O poeta Fernando Pessoa escreveu uma vez que “navegar é preciso”. Jayme Guelmann entendia o adágio como poucos. A bordo de um veleiro, ele e a esposa descobriram as maravilhas espalhadas pelos sete mares. Foi deslizando pelas águas profundas embalado pela força dos ventos que ele conheceu a beleza das ilhas gregas, no Mediterrâneo, o azul inigualável do Caribe, o caminho de Paranaguá a Angra dos Reis. Quando estava em terra, o espírito de navegador se revelava na sede por conhecer novas culturas. Era um homem do mundo, como define a esposa Judite.
Nascido em Curitiba, Jayme entrou para a Faculdade de Medicina da Universidade do Paraná em 1949 – a federalização da instituição ocorreu em 1950. Ainda estudante, dava aulas no Curso Oswaldo Cruz, pioneiro na área de preparatórios para o vestibular. Tinha facilidade em ensinar. Era paciente e explicava tudo com cuidado. Não foi surpresa para ninguém ter se dividido entre a atuação como cirurgião obstetra e o ensino de Medicina na UFPR.
Muito dedicado ao trabalho, Jayme fazia questão de estar sempre atualizado. Em 1958, ele passou por cursos e estágios em hospitais da Inglaterra, França, Jerusalém e Áustria. Teve vários artigos publicados em revistas científicas, participava de congressos e seminários no Brasil e no exterior. “Ele era um ótimo profissional. Nunca se queixava dos pacientes. Sempre os atendia bem”, destaca Judite. Em reconhecimento à sua carreia, foi eleito acadêmico honorário da Academia Paranaense de Medicina, participando assiduamente das sessões do grupo.

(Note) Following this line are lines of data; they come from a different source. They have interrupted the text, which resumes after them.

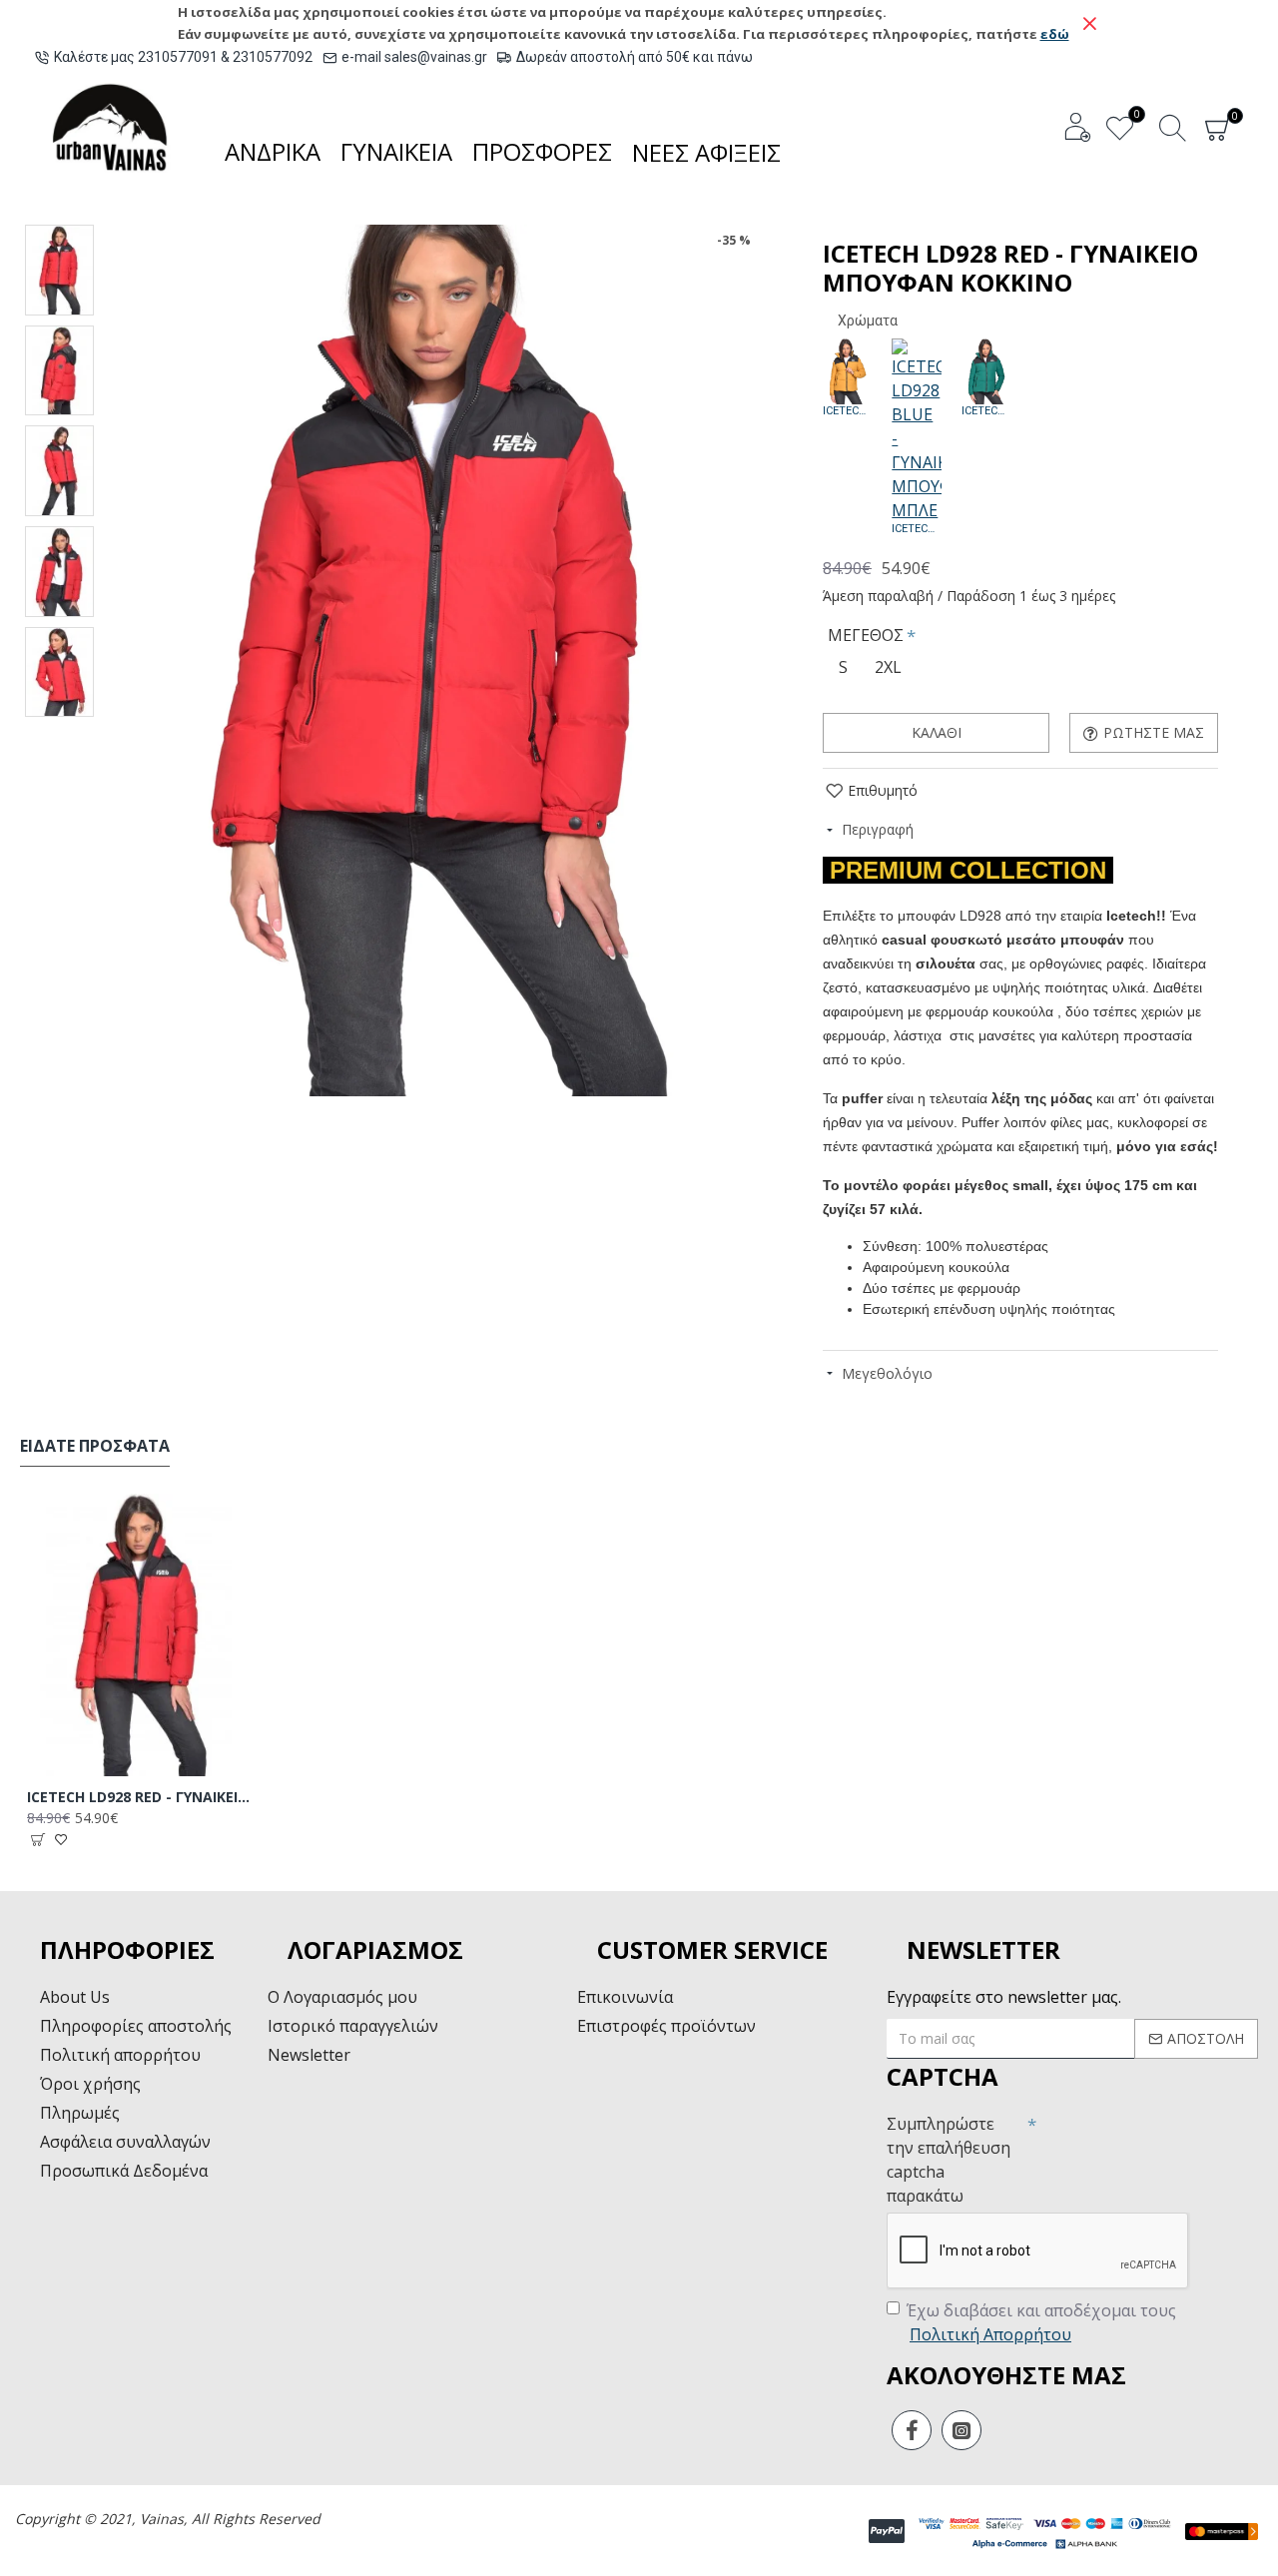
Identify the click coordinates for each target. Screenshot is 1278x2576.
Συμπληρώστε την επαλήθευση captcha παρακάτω (948, 2160)
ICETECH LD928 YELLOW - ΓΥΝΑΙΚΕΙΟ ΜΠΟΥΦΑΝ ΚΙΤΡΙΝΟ (847, 410)
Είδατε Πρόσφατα (95, 1446)
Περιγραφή (878, 829)
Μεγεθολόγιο (887, 1373)
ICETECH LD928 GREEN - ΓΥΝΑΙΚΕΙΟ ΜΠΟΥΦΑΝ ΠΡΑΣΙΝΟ (985, 410)
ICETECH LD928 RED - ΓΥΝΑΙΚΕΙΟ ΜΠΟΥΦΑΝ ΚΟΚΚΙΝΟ (140, 1797)
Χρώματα (868, 320)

Nas horas livres, Jayme adorava desfrutar da companhia dos grandes mestres da música clássica. Apreciador da arte, reconhecia aos primeiros acordes os trabalhos de Mahler, Brams, Tchaikovsky e outros compositores de sua predileção. A leitura, em especial de livros de história, era outro de seus passatempos. Fazia de todos os momentos oportunidades para aumentar a bagagem cultural de si mesmo e de seus familiares. Nas viagens, por exemplo, fosse a passeio ou a trabalho, sempre inseria alguma atividade cultural, como uma visita a museus, apresentações de grandes orquestras ou uma peça teatral de destaque. E mesmo nos deslocamentos de táxi, aproveitava para imergir na cultura local ao conversar com os motoristas durante todo o percurso. Detalhe: fazia isso na língua nativa do motorista. Em Londres, conversava em inglês sem sotaque; em Paris, com um francês perfeito. E mesmo sem dominar completamente o alemão, conseguia manter a conversa com os taxistas da Alemanha.

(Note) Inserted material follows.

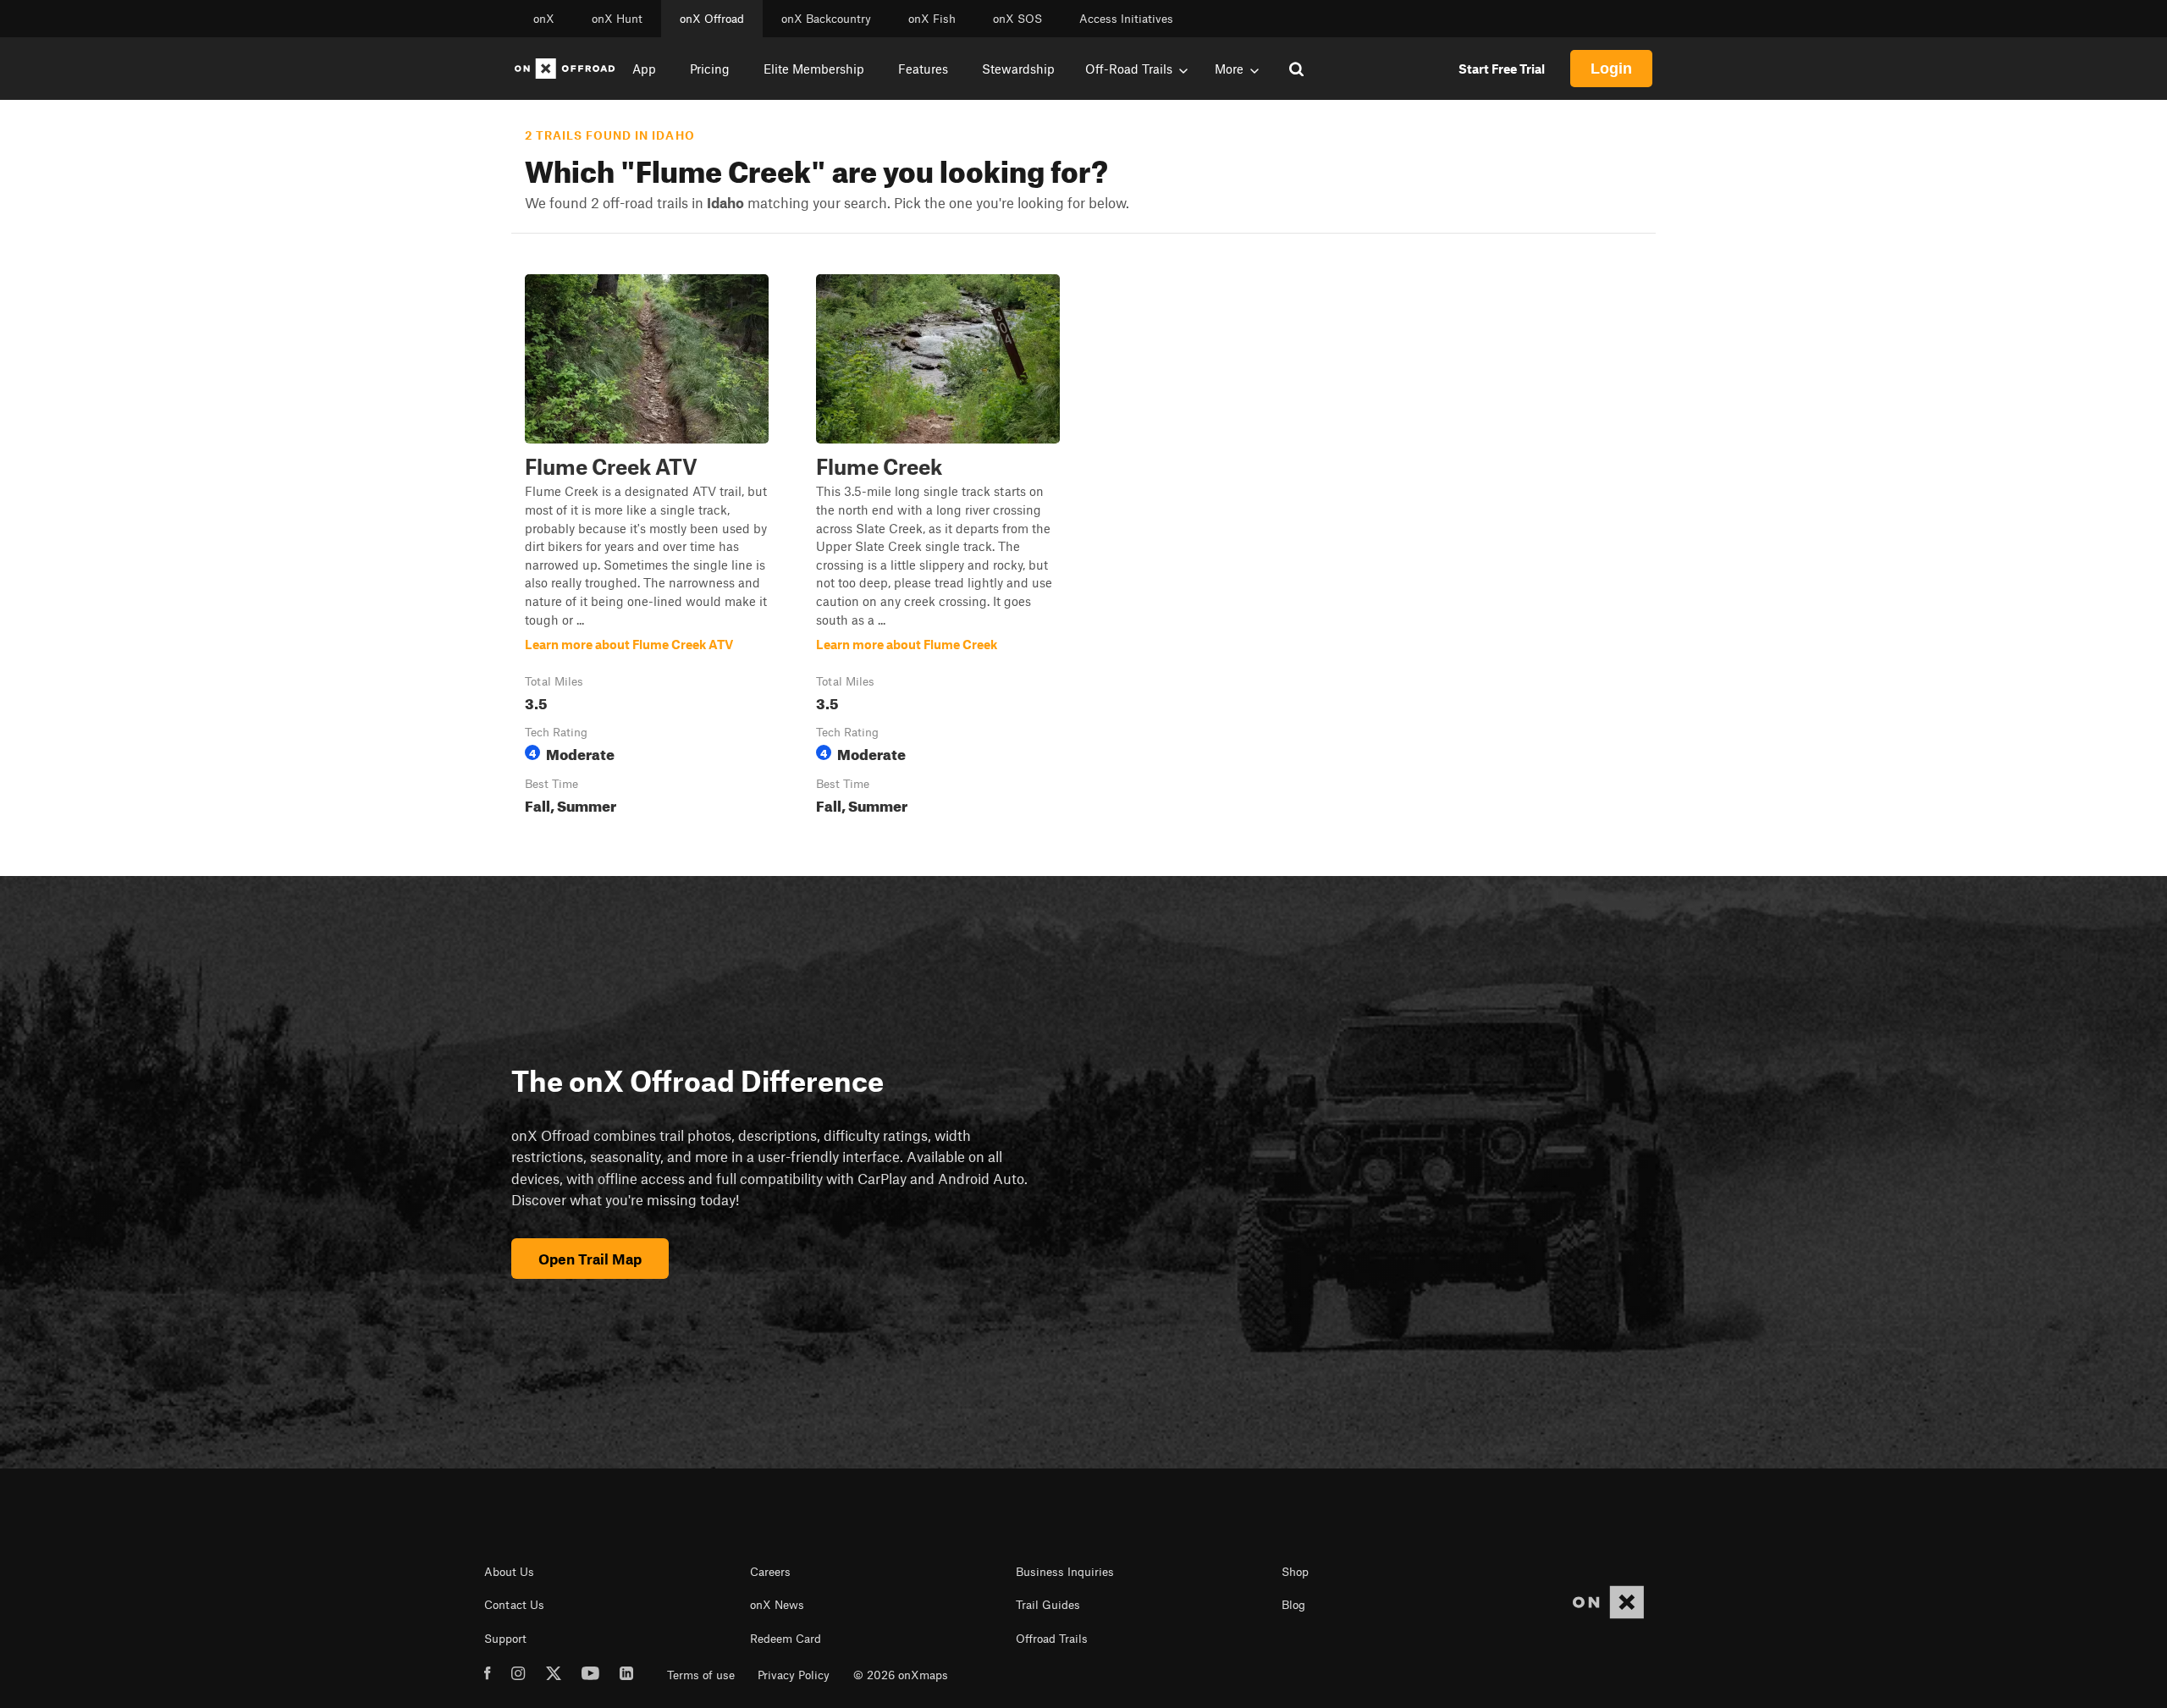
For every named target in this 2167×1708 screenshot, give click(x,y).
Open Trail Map (590, 1258)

Outra paixão era o jardim. As mesmas mãos habilidosas do cirurgião esbanjavam jeito no trato com as plantas. Gostava de acompanhar as mudanças das estações do ano acontecendo no próprio quintal, com as folhas dos plátanos caindo no outono e as flores cobrindo de cores os canteiros nas primaveras. Fez mudas de rododendro, na época planta rara no país, até para o antigo Banco Banestado. Em outra ocasião, encantado por uma planta na França, fez de tudo para trazer uma mudinha para o Brasil. Escondeu a plantinha na bagagem de mão e de tempos em tempos ia ao banheiro do avião para garantir que receberia água e sobreviveria à longa viagem.

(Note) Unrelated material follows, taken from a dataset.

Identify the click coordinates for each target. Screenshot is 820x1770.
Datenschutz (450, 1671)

Autodeclarava-se agnóstico, mas ainda assim Jayme costuma pedir orações aos outros e até acompanhava a esposa no curso bíblico que ela frequentava. Sabia respeitar a crença alheia e, acima de tudo, mantinha a mesma gentileza com todos.
Durante anos, à noite, ao perceber que a esposa se levantava, delicadamente acendia a luz para que ela não esbarrasse nos móveis em meio à penumbra. Na noite de 11 de julho, Judite se levantou, mas Jayme não acendeu a luz. Uma parada cardíaca o levou para velejar por outros mares. Deixa a esposa Judite, os filhos Vilson e Salomão, e as netas Alana e Clara.